Every line with the string "agent" must be copied from the entries below.

*** INPUT RECORDS Section Begins ***

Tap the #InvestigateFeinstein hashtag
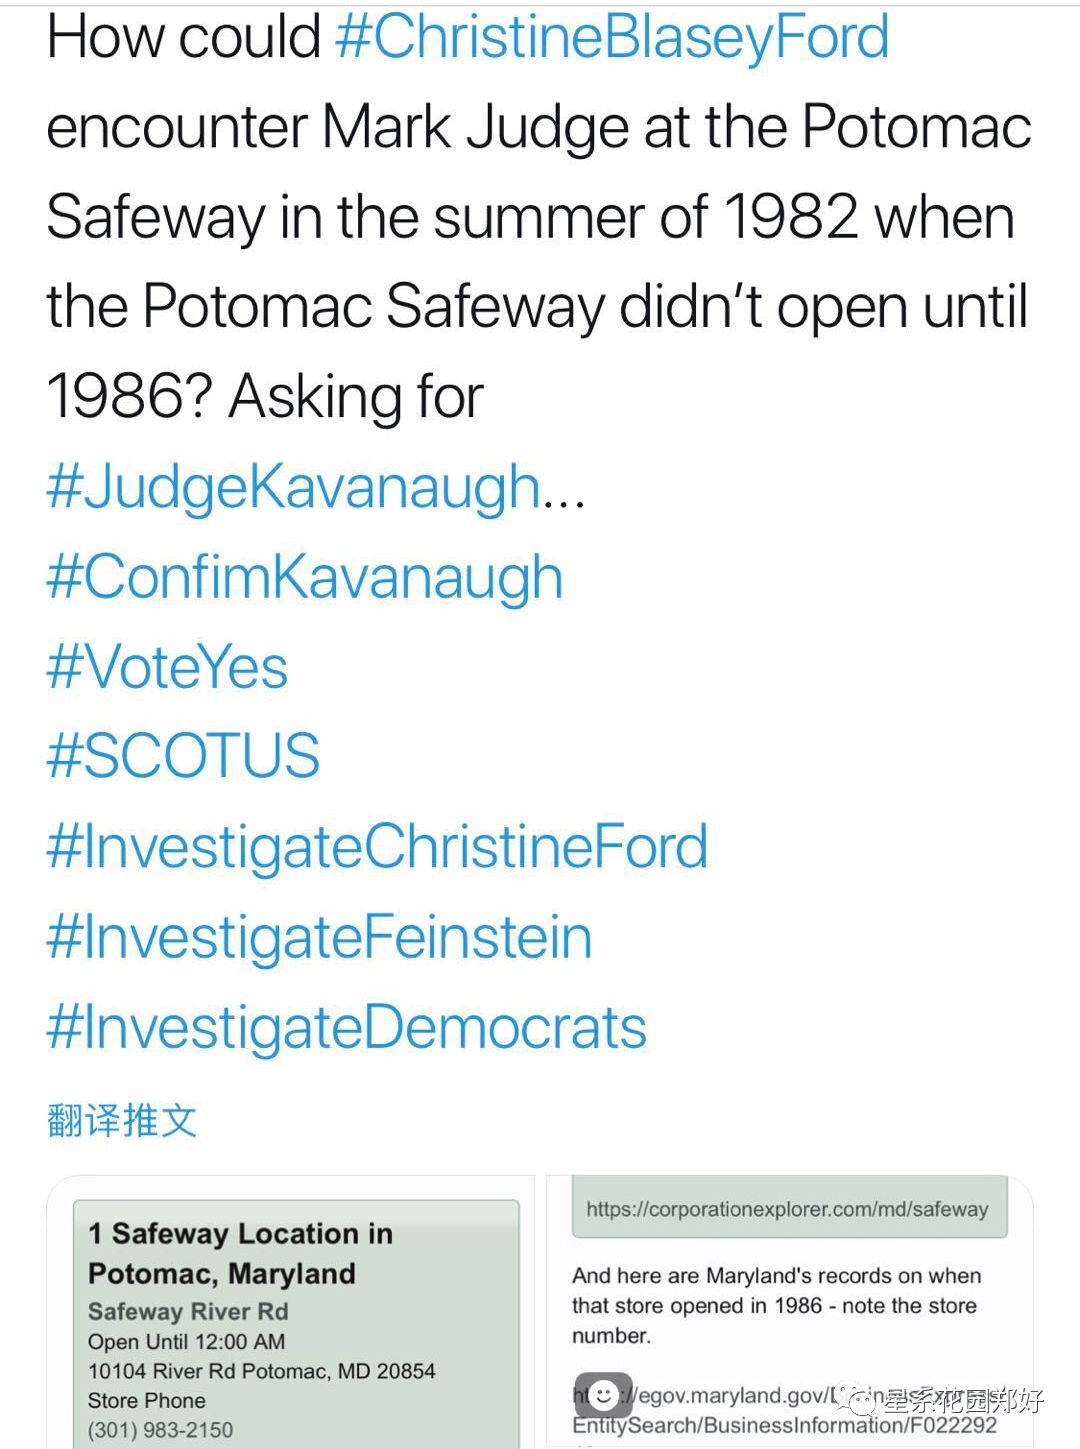The height and width of the screenshot is (1449, 1080). click(x=319, y=938)
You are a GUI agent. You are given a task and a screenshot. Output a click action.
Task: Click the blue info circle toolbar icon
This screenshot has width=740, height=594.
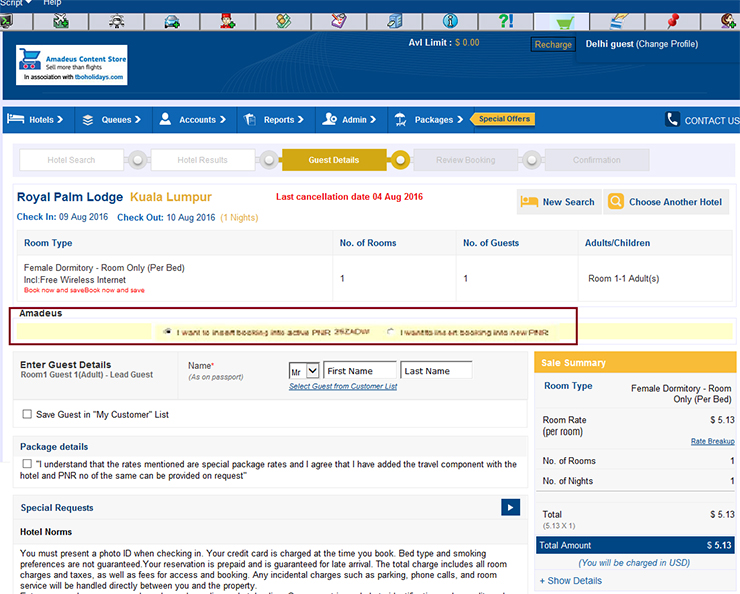point(450,21)
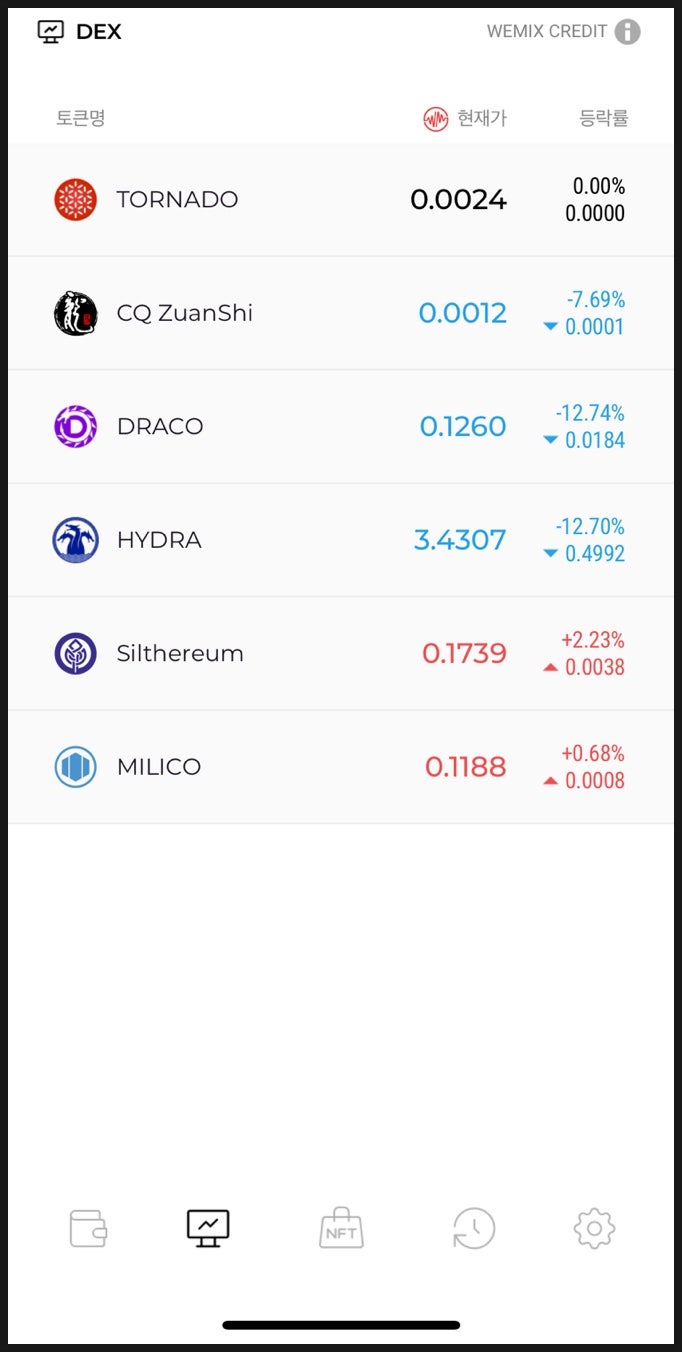The image size is (682, 1352).
Task: Open the NFT bag tab
Action: pos(341,1228)
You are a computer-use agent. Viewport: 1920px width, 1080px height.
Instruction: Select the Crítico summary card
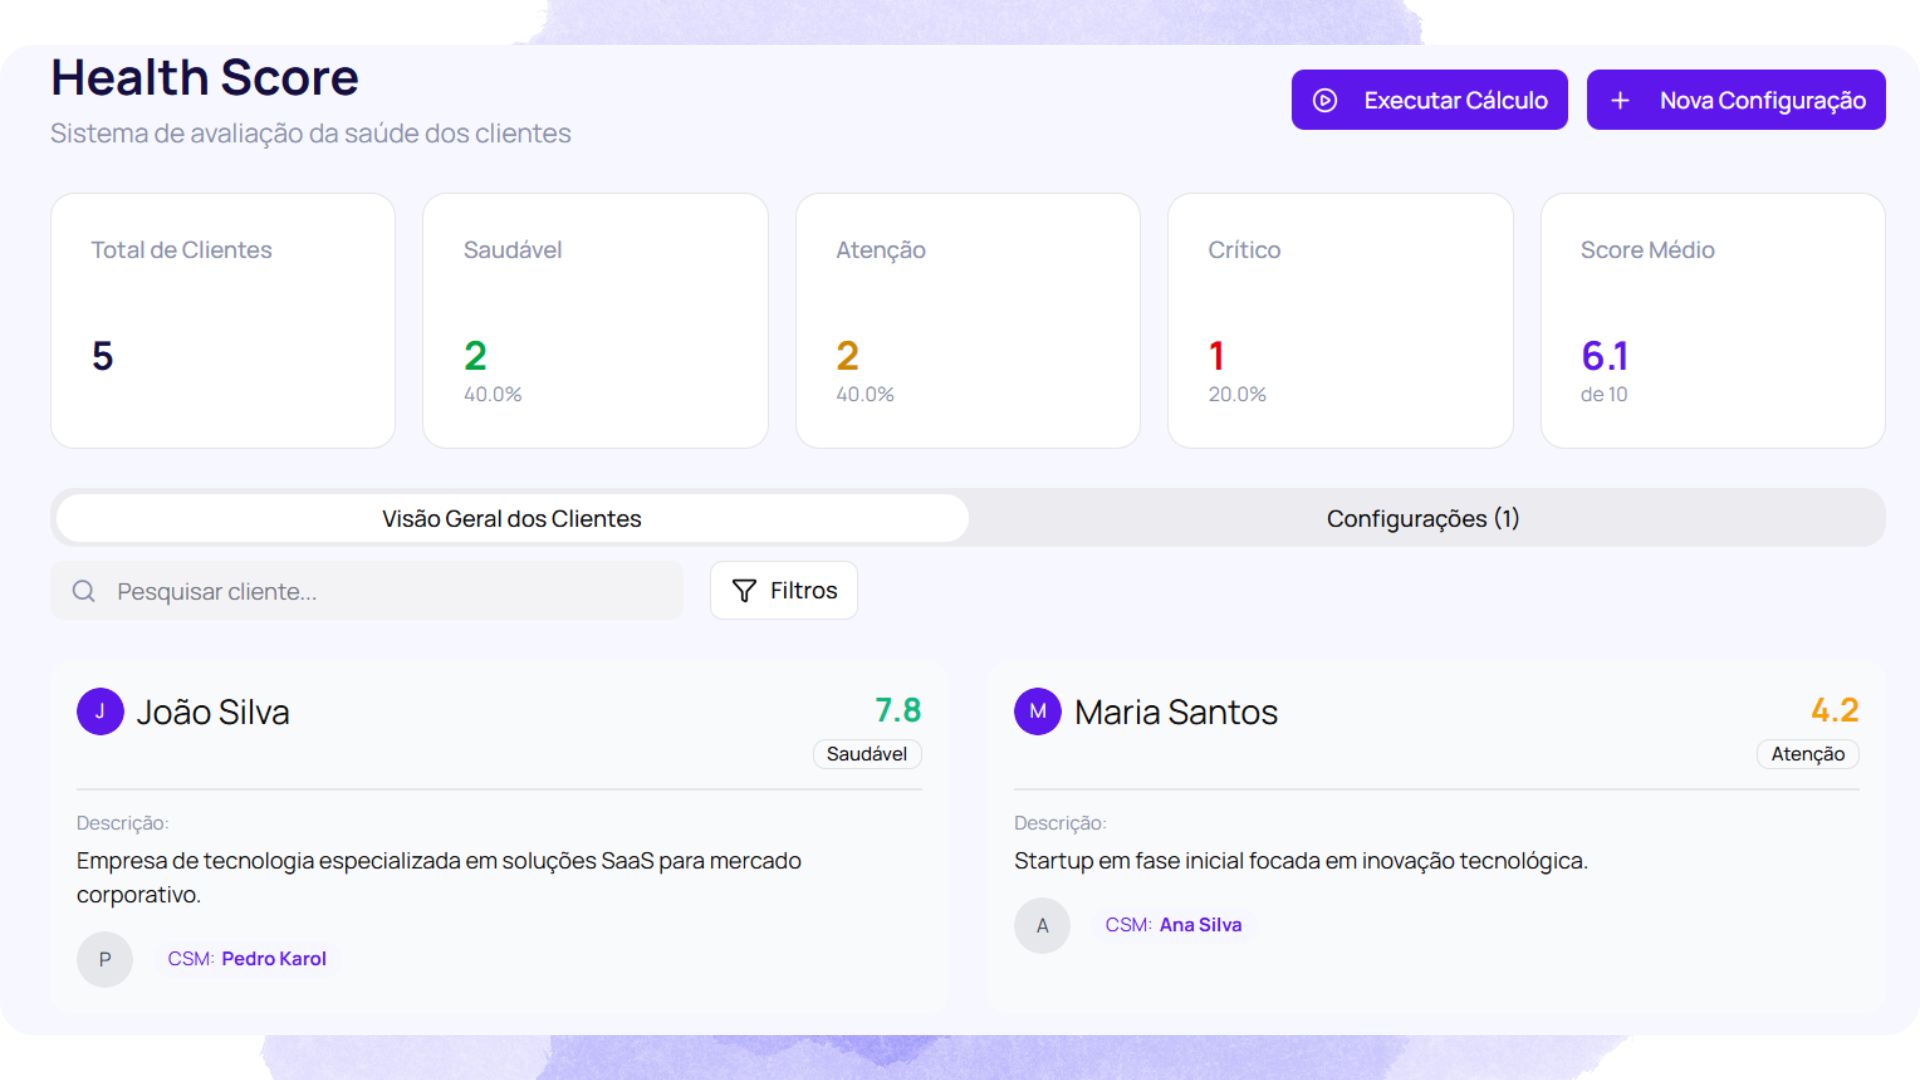click(x=1340, y=320)
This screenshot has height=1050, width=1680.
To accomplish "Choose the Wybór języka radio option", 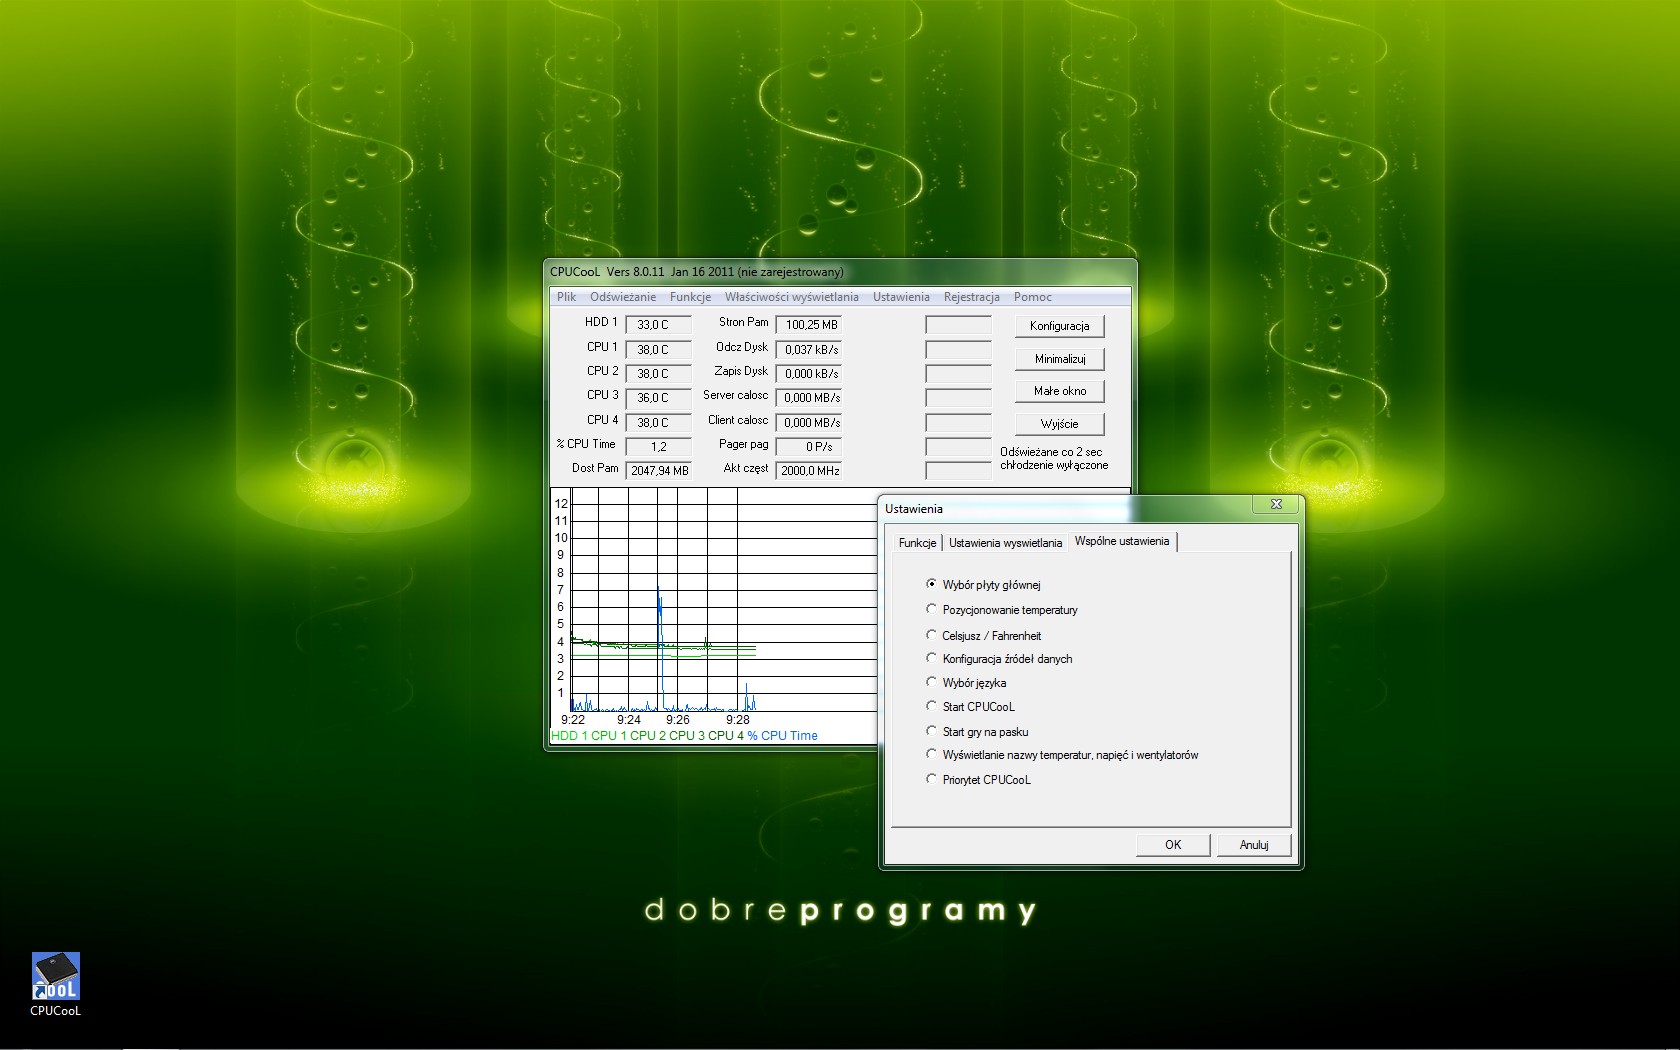I will click(x=932, y=682).
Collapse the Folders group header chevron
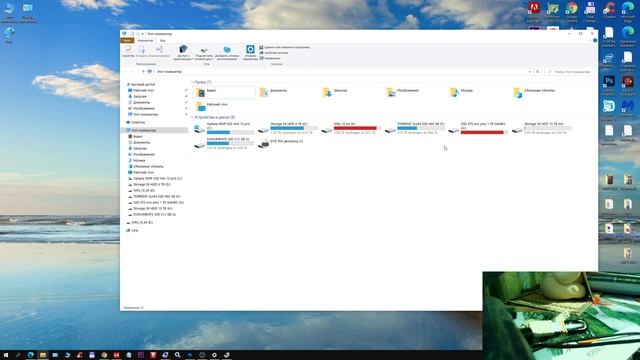The image size is (640, 360). [192, 82]

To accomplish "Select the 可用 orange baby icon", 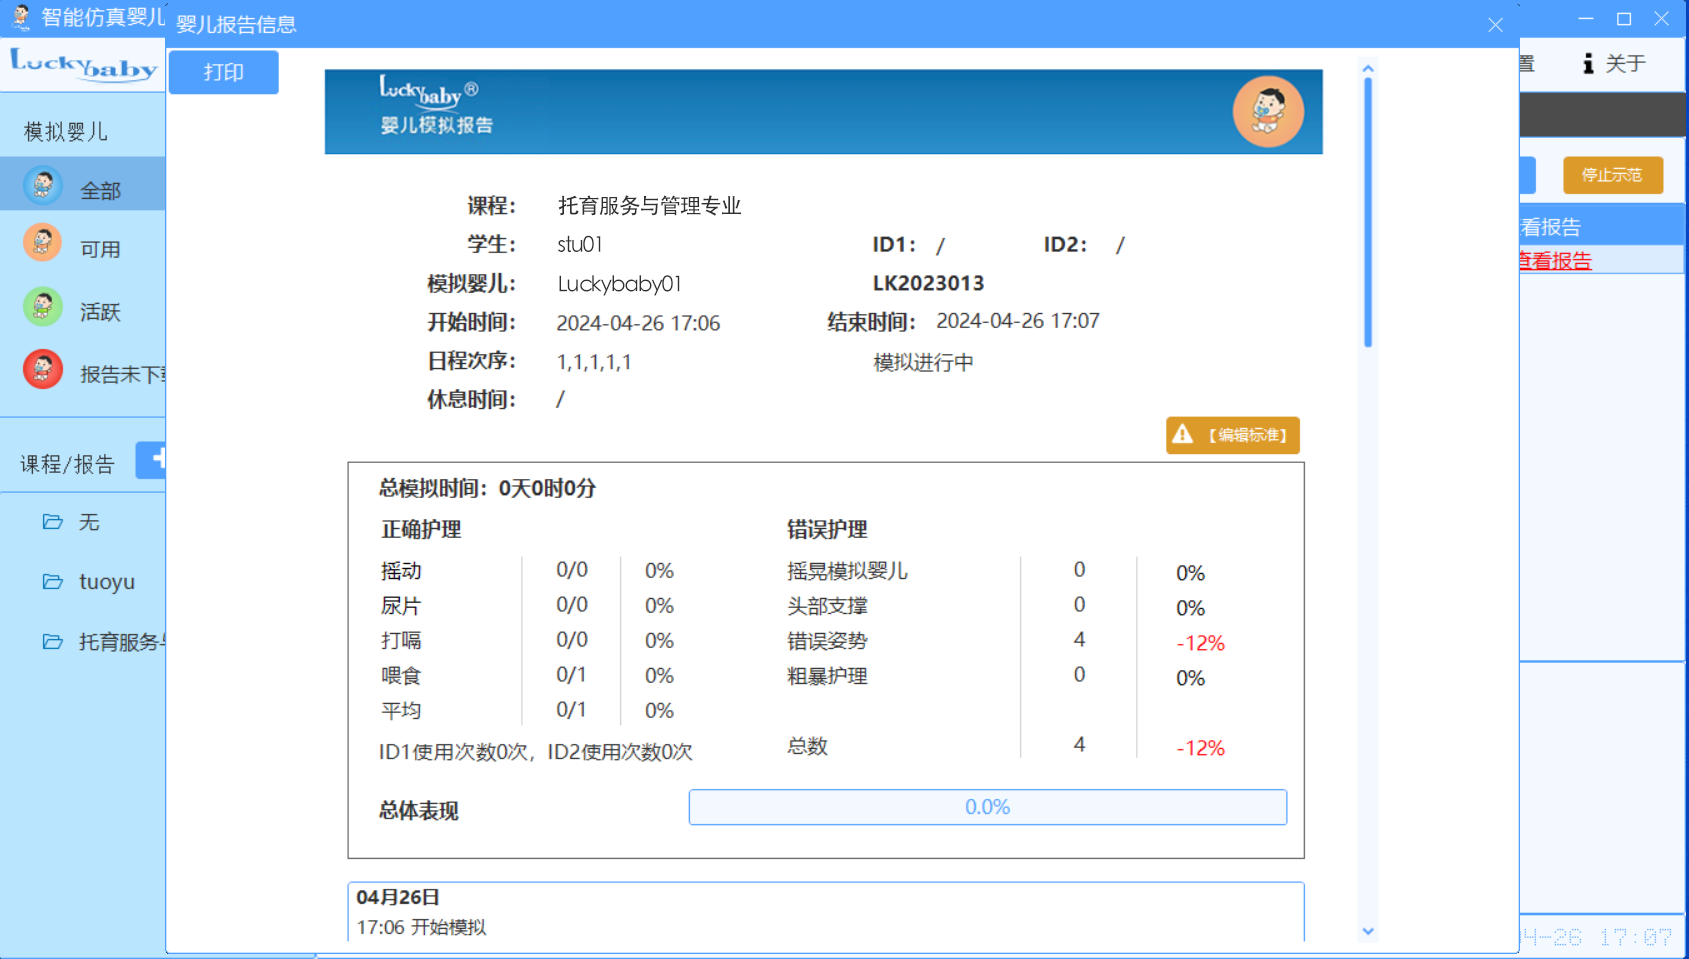I will pyautogui.click(x=43, y=243).
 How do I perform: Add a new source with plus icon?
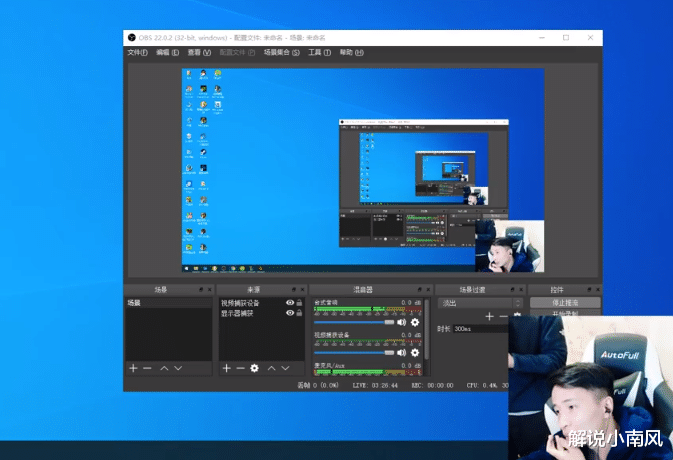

*** INPUT RECORDS Section Ends ***

**SOLUTION BELOW**
You are a GUI agent. You are given a task and a screenshot. Output a click action.
You are a computer-use agent. Viewport: 1920px width, 1080px height.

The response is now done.